It’s parent-conference week at school, and I’m a little stressed …


So I’m going to cheat a little and revisit a blog post from over a year ago — an explanation for the volcano at the top of my blog. That particular volcano means something to me. It represents a break-through in writing: the discovery that sometimes, in order to tell your story, you have to let your characters discover themselves and show you the way.


People who are familiar with We Hear the Dead may have guessed – that’s Dr. Elisha Kane’s volcano. Not his personal volcano, of course, but the one he explored as a young, impulsive adventurer and the one which almost cost him his life.

On the island of Luzon in the Philippines, there’s a freshwater lake called Taal Lake. The active Taal Volcano lies in the middle of that lake, and inside the volcano is a smaller lake (called Crater Lake) which contains its own tiny island, called Vulcan Point. That’s right: an island in a lake in a volcano in a lake on an island. Have you got it?

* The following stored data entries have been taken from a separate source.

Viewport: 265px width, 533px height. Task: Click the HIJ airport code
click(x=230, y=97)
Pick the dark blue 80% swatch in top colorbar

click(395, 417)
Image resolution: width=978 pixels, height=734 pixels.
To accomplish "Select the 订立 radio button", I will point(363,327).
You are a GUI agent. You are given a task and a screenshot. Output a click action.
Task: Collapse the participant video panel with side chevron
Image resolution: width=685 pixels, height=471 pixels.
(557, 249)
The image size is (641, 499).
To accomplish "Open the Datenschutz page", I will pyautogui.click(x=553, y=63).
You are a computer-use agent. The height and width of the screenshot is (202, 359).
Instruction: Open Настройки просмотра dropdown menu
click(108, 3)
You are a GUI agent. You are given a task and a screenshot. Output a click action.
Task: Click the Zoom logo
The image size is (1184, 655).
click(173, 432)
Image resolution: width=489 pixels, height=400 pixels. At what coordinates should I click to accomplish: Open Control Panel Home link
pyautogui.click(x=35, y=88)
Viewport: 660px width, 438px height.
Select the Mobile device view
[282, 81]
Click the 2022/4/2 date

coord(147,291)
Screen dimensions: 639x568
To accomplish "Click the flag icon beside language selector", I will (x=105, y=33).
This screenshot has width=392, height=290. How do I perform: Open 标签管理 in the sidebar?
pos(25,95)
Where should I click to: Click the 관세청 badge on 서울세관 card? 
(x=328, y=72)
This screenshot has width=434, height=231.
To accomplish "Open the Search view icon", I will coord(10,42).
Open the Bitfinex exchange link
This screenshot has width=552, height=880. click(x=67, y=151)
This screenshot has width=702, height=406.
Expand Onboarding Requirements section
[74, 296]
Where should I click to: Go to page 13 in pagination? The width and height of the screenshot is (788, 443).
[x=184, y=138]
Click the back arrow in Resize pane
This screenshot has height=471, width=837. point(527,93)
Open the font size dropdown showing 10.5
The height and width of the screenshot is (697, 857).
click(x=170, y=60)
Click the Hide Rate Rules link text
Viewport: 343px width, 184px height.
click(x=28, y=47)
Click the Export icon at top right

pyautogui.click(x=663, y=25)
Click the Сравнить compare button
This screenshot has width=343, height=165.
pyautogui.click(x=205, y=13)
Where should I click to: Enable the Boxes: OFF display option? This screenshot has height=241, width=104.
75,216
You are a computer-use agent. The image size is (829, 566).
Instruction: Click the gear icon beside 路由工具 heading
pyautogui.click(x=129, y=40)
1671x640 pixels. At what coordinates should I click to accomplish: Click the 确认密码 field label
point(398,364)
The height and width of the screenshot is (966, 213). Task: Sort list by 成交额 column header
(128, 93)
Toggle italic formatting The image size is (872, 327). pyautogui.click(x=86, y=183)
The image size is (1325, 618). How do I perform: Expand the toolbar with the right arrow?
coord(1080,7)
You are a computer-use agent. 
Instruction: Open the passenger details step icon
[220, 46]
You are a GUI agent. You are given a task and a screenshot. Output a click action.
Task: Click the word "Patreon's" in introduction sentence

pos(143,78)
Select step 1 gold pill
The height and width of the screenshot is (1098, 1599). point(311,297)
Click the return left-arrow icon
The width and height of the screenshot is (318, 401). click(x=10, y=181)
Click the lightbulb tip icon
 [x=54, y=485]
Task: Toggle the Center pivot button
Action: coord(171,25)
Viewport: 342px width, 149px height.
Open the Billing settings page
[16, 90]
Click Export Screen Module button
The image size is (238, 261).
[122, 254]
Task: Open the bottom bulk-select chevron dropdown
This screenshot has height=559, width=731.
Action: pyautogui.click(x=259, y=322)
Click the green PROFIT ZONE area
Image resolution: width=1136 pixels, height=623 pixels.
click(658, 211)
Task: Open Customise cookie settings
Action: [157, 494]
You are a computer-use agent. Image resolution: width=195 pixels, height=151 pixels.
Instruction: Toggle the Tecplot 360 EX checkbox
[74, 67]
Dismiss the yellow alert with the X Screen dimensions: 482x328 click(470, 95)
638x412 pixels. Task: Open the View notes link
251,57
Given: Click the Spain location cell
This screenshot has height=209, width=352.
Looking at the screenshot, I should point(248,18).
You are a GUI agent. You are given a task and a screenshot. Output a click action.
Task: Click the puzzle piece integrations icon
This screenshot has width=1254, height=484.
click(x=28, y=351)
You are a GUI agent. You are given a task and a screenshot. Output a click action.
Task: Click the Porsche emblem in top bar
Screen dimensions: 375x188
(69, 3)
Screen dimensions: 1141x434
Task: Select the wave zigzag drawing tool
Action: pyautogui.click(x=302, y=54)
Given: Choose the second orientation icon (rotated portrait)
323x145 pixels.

In 1844, while traveling in the Philippines, the impetuous young Kane descended by a vine rope into the gaping maw of Taal Volcano to investigate the chemical composition of the lake within. Once he reached the interior …

No, I’m not going to tell you the whole story. Elisha Kane tells it himself in We Hear the Dead, but I will let you know this much: Readers have told me that this is the point in the story when they fell a little in love with the dashing explorer. The same goes for my heroine Maggie Fox … and probably for me, too.

More importantly, this was also the point in my writing where the character of Elisha Kane developed his voice and his personality. Up to that point, I’d had trouble wrapping my head around this man. He was my romantic lead, but the real Kane had some traits that were going to be hard to portray sympathetically. Not to worry – Elisha burst onto stage, fixed his sights on Maggie Fox, and firmly took control of the story, steering it in a direction I never intended to go.

He was a strong-willed young man in real life. His fictional version ended up no different. I wasn’t able to complete the writing of this novel until I let Kane take me where he wanted to go.

Where are your characters taking you?